*** ENTRIES ***

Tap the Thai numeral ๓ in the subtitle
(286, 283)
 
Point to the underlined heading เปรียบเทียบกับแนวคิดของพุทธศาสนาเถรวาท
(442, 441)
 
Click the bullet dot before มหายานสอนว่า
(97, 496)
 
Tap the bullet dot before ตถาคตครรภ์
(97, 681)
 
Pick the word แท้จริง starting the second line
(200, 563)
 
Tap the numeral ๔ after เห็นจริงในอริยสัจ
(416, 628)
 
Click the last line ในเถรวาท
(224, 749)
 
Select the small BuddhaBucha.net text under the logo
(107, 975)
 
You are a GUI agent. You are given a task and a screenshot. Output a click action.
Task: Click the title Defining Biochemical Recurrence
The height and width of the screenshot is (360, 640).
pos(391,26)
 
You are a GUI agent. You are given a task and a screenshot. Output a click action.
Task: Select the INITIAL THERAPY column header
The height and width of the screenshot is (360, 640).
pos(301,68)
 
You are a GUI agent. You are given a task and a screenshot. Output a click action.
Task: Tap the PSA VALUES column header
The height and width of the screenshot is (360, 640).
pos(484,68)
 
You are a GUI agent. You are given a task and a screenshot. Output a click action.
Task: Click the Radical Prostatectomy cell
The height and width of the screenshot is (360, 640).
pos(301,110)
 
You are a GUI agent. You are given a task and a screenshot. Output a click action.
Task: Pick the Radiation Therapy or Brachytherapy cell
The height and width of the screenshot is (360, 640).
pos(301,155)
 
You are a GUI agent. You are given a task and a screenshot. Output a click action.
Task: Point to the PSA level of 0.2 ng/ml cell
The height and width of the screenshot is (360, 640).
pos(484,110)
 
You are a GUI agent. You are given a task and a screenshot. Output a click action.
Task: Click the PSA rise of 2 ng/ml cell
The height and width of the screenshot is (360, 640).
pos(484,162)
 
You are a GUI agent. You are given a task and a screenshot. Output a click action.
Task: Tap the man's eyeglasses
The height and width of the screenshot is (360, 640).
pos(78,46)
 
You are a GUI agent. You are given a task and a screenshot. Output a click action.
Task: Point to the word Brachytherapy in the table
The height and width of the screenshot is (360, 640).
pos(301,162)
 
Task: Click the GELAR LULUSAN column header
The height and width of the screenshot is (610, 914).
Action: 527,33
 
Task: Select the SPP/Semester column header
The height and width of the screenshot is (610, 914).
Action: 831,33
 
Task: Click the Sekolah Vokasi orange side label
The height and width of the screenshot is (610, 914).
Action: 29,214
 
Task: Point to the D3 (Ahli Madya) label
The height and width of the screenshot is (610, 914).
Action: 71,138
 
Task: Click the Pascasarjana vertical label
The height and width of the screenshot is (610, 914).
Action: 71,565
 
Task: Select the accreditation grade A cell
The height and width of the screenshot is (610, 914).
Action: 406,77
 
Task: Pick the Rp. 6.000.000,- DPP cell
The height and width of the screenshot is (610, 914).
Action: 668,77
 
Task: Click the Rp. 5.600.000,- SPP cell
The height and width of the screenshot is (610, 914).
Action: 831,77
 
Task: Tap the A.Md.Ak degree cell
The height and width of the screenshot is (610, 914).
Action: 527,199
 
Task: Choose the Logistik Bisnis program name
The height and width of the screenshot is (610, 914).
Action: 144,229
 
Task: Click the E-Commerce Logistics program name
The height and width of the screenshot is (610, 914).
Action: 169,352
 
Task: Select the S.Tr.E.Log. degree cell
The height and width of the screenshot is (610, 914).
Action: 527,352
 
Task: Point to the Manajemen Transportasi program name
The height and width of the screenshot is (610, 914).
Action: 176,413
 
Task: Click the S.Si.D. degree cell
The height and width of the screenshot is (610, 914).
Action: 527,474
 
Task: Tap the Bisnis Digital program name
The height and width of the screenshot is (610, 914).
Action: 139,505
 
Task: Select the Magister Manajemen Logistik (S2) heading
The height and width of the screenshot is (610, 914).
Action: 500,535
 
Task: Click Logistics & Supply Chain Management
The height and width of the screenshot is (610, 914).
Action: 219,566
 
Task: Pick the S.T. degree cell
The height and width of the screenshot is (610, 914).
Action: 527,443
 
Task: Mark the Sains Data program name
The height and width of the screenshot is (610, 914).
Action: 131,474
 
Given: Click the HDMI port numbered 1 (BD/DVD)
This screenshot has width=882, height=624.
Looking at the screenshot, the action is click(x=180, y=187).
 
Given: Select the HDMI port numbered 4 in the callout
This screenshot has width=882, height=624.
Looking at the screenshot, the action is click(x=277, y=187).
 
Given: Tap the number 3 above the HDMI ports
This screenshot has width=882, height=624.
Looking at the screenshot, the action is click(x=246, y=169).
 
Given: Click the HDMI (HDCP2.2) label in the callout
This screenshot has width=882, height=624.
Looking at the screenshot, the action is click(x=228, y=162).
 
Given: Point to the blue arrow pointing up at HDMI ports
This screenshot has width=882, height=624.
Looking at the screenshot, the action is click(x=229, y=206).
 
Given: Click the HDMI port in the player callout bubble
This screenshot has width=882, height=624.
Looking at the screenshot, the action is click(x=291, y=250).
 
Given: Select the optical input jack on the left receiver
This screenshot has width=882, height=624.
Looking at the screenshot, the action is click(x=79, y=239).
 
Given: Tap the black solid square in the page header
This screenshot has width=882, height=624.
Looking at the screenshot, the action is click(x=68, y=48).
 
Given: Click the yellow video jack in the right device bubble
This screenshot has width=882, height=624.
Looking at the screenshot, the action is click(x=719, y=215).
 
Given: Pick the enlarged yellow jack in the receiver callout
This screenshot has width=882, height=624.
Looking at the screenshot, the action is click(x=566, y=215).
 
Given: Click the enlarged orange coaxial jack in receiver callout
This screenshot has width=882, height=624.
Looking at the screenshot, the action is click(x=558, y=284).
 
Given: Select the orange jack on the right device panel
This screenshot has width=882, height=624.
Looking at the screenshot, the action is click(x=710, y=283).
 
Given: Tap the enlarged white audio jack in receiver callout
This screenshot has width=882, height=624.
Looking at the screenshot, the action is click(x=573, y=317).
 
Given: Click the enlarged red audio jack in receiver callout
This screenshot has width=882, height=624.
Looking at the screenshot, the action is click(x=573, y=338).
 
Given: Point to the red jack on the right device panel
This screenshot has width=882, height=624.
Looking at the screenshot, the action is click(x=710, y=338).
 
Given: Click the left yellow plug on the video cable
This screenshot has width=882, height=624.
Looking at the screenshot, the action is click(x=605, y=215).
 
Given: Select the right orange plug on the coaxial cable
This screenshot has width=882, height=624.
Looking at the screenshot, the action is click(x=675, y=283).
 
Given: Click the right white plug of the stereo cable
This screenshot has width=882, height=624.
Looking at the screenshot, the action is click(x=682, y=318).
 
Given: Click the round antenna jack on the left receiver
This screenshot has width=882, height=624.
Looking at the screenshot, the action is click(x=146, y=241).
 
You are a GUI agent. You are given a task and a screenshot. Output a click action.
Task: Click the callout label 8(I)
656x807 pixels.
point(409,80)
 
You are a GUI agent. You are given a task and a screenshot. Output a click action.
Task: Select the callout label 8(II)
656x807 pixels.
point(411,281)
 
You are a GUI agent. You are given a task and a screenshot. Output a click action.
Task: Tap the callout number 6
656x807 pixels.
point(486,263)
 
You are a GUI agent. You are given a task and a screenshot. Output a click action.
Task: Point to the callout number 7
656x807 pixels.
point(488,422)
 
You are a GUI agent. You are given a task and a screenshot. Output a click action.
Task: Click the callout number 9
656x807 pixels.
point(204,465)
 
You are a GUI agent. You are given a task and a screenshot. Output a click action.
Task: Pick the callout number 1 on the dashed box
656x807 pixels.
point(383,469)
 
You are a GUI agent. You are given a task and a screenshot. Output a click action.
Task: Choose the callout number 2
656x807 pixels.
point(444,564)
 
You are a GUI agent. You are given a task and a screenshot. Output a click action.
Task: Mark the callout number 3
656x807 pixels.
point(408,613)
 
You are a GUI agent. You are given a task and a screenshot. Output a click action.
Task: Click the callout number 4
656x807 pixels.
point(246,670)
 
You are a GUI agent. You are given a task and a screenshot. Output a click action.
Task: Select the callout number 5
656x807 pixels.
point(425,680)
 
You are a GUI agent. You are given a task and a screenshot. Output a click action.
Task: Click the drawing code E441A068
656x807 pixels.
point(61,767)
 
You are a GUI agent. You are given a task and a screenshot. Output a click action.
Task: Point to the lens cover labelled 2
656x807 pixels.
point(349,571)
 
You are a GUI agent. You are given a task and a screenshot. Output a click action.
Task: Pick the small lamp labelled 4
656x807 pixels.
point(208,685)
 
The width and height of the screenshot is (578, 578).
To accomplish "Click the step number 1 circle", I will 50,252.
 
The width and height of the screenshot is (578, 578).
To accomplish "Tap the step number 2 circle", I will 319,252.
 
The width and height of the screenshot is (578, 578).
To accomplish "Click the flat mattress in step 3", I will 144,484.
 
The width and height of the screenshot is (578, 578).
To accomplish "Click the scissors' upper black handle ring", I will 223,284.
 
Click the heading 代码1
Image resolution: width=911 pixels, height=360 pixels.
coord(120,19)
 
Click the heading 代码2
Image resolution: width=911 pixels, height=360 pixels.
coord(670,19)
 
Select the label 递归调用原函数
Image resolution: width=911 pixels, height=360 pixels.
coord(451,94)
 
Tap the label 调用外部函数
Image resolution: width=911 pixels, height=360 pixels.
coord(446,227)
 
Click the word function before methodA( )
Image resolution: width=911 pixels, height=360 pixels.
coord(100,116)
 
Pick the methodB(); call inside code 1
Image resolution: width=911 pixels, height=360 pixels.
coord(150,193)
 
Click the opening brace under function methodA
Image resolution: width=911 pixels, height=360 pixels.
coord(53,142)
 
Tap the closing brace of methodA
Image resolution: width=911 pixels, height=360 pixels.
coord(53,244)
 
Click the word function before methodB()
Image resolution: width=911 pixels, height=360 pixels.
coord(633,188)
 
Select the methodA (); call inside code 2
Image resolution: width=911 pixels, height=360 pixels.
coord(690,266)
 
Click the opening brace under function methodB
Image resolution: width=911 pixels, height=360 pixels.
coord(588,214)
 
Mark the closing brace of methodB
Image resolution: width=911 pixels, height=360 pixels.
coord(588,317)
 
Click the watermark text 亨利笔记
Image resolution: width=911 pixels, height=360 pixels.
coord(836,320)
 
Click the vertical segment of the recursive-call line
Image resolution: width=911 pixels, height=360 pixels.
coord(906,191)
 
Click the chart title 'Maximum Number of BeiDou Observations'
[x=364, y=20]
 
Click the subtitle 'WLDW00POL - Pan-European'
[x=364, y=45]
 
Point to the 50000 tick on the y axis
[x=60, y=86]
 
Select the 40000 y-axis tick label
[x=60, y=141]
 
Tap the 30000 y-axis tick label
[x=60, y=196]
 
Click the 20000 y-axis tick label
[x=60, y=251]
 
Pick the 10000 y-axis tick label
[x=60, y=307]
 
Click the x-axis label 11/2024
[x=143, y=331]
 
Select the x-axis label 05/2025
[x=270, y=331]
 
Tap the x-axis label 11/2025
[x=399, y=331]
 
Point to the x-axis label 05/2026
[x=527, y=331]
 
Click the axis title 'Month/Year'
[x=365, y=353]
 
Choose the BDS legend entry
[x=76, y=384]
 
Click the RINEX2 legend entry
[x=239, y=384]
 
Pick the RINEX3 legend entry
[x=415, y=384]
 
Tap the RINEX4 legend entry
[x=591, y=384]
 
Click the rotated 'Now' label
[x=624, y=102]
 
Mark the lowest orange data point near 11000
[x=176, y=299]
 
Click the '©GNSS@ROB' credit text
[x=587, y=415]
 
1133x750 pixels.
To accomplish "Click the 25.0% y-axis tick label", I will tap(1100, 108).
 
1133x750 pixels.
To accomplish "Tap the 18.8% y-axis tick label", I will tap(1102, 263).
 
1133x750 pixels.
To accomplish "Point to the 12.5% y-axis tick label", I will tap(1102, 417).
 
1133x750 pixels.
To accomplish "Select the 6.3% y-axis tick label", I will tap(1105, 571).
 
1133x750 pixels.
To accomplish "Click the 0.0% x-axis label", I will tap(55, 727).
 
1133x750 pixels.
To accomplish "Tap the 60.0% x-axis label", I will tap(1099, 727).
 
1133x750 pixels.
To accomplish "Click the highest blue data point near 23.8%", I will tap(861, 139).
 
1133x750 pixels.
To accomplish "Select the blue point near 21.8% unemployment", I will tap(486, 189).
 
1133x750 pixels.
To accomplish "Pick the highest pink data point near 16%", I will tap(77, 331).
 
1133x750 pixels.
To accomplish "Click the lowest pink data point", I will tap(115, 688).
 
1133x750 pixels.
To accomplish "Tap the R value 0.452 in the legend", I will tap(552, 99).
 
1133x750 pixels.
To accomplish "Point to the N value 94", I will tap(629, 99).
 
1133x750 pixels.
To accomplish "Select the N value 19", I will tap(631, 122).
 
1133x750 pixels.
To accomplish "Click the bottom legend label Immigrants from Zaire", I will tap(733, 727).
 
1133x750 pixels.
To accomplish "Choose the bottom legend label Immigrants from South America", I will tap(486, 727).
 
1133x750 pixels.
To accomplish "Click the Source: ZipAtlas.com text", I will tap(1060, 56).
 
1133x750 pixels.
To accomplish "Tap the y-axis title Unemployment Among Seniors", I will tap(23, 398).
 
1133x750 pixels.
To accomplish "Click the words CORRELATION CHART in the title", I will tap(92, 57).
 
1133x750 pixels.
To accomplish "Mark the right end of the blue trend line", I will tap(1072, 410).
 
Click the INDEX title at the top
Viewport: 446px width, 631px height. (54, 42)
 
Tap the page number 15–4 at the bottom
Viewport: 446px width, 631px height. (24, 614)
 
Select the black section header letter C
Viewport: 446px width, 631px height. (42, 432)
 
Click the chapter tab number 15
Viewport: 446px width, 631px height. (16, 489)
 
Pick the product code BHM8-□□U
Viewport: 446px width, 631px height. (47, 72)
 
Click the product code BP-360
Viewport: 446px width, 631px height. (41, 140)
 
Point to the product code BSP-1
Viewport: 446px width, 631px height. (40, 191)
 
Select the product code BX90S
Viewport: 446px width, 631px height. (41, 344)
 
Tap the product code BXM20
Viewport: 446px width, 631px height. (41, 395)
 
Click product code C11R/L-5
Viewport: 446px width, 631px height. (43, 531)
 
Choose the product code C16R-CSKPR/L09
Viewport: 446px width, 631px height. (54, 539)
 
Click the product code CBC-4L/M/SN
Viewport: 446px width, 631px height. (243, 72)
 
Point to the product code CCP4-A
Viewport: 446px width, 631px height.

***

- _THE EXERCISE_
Can you render the lines starting at the one containing "Tap the x-axis label 11/2025" and ending at the one containing "[x=415, y=384]" as a Markdown table with the columns Number and Text, numbering each line and leaving out blank lines?

- _FINAL RESULT_
| Number | Text |
|---|---|
| 1 | Tap the x-axis label 11/2025 |
| 2 | [x=399, y=331] |
| 3 | Point to the x-axis label 05/2026 |
| 4 | [x=527, y=331] |
| 5 | Click the axis title 'Month/Year' |
| 6 | [x=365, y=353] |
| 7 | Choose the BDS legend entry |
| 8 | [x=76, y=384] |
| 9 | Click the RINEX2 legend entry |
| 10 | [x=239, y=384] |
| 11 | Pick the RINEX3 legend entry |
| 12 | [x=415, y=384] |